4 Mitos Keamanan Cyber – EDY SUSANTO

4 Mitos Keamanan Cyber

101 News Security Article

Keamanan cyber pada Usaha Kecil dan Menengah (UKM) merupakan sebuah tantangan. Perusahaan-perusahaan ini menghadapi banyak ancaman keamanan cyber yang sama dengan yang dihadapi oleh perusahaan global/besar, tetapi seringkali dengan sebagian kecil dari sumber daya.  Selain kerugian nyata yang dihadapi perusahaan kecil, ada juga sejumlah kesalahpahaman tentang keamanan yang dapat menghalangi pencegahan ancaman keamanan cyber.

Berikut adalah ancaman keamanan cyber dan 4 mitos tindakan pencegahan yang harus dihentikan oleh UKM:

Mitos #1 – Semua alat perlindungan endpoint memberikan jumlah ancaman dan kemampuan pencegahan keamanan cyber yang sama

Tidak semua teknologi keamanan endpoint diciptakan sama, hal ini juga berlaku untuk kemampuan pencegahan. Pencegahan seringkali terbatas pada penerapan antivirus dasar dan firewall ke generasi berikutnya sebagai perlindungan di perusahaan kecil.Solusi perlindungan endpoint yang efisien adalah harus memiliki kemampuan pencegahan tingkat lanjut untuk menghentikan serangan sebelum dieksekusi dan juga tersedia layanan visibilitas ke surface attacks perusahaan.Dengan adanya visibilitas pada lapisan endpoint dan jaringan, kita bisa menggunakanya menjadi kunci yang berfungsi untuk mencegah serangan. UKM perlu menambah keamanan mereka dengan lebih dari sekadar software keamanan pendeteksi malware.

Mitos #2 – Detection and response lebih penting daripada pencegahan ancaman

Detection and response dapat (dan seharusnya) menjadi komponen dari kunci program keamanan siber, tetapi banyak dari kita yang mengabaikan pentingnya pencegahan itu, berbahaya.Pada kenyataannya, pencegahan harus menjadi dasar dari setiap strategi keamanan siber terlepas dari ukuran industri atau perusahaan.  Baru-baru ini amplifikasi serangan ransomware, Gedung Putih Amerika menginstruksikan organisasi/perusahaan di seluruh negeri untuk mengambil tindakan pencegahan terhadap gelombang ancaman siber yang menargetkan perusahaan swasta Amerika untuk mengikutinya.  Untuk menambah perintah eksekutif ini, pusat pendidikan ransomware juga dibentuk, seputar strategi pencegahan dan anti-ransomware.

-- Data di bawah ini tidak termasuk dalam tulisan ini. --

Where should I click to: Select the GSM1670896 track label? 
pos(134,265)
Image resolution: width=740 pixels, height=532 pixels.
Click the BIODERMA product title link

“Perusahaan tidak bisa menunggu sampai mereka dikompromikan untuk mengetahui bagaimana menanggapi serangan,” perintah itu menyatakan. “Insiden baru-baru ini menunjukkan bahwa di dalam pemerintahan, tingkat kematangan rencana respons sangat bervariasi.  Buku pedoman akan memastikan semua lembaga Federal harus memenuhi ambang batas tertentu dan siap untuk mengambil langkah yang seragam untuk mengidentifikasi dan mengurangi ancaman.

Mitos #3 – Ancaman keamanan siber sekarang terlalu canggih, jadi teknologi pencegahannya kurang relevan.

Sementara ancaman yang terus-menerus berkembang, zero-day dan tingkat lanjut menjadi berita utama dan tentunya membuat para eksekutif keamanan siber selalu waspada. sebagian besar serangan memanfaatkan kerentanan lama yang terabaikan.  Kita tidak boleh mengabaikan penerapan langkah-langkah pencegahan paling dasar terhadap ancaman dunia siber. Dengan begitu, kita memperkuat infrastruktur keamanan, mendapatkan visibilitas ke area potensi kerentanan (yaitu, humans and devices), serta terus melakukan pemeriksaan kebersihan dunia siber terhadap ekosistem kita.

Mitos #4 – Produk pencegahan keamanan yang melindungi dari ransomware terlalu rumit untuk diterapkan oleh perusahaan kecil

Beberapa alat dirancang dengan mempertimbangkan kemudahan penggunaan, menghilangkan kerumitan yang memerlukan keterampilan khusus.  Ransomware memiliki banyak jalan masuk ke dalam sebuah perusahaan/organisasi dan penjahat siber kreatif dalam mengeksploitasi kerentanan teknologi dan manusia. Inilah sebabnya mengapa perlindungan dari ransomware membutuhkan pemahaman tentang cyber kill-chain dan pemetaan pertahanan untuk setiap tahap serangan. Pencegahan ransomware yang komprehensif memerlukan kewaspadaan proaktif dan pada saat yang sama, solusinya harus mudah dikelola oleh administrator.